1 Ekim 2023 Pazar

​İNSAN OLMAK

BU KADAR AÇGÖZLÜ OLMAK İYİ DEĞİL 


(Atalarımız demiş ya “ iyilikten maraz doğar” ne doğru söylemişler. )


Her zaman olduğu gibi akşam bahçedeki kedilere mama vermek için aşağıya indim. Mama kaplarını her zaman ki yerlerine koydum. Her birinin başına kediler geçerek karınlarını doyurmaya başladı. 

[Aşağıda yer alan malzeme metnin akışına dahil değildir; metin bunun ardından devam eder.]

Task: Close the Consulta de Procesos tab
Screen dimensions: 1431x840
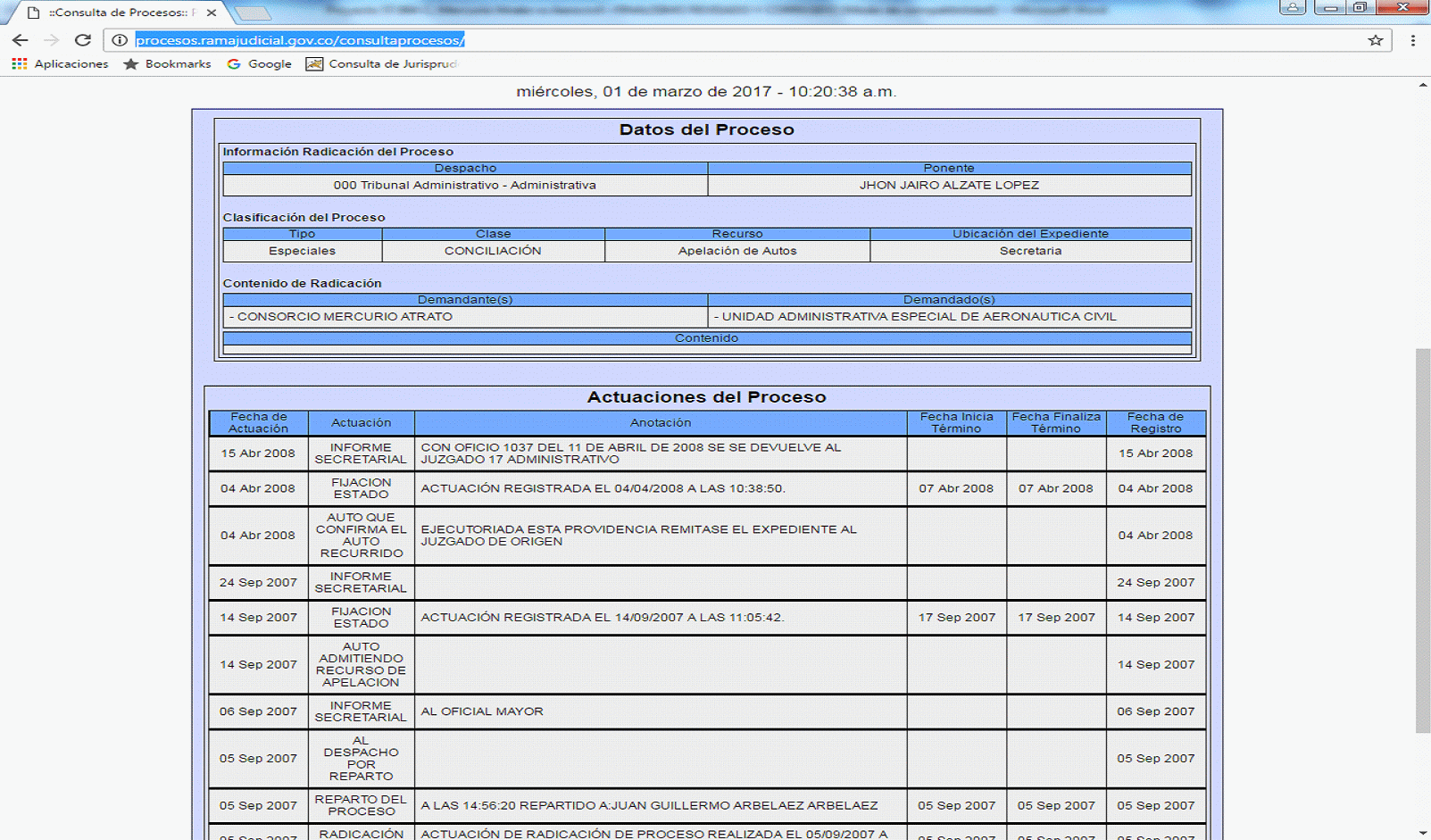Action: click(211, 12)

Aşağıdaki komşu da bahçedeydi. Yanıma yaklaşıp mutfak tarafını gösterip 

“buraya küçük bir balkon yapmamın senin için bir sakıncası var mı?” diye sordu. 

Ben “genişliği ne kadar olacak.” diye sordum. 

O “küçük bir şey.” 

Ben “tamam da genişliği ne olacak?” 

O “esasında oraya oğlan için küçük bir oda yapacağım. Dubleks daireye sahibim ya alt kat ile üst katı ayıracağım. Evlenince üst tarafta o oturacak altta biz.” 

Ben “arka tarafa araç nasıl geçecek? Genişlik ne olacak?” 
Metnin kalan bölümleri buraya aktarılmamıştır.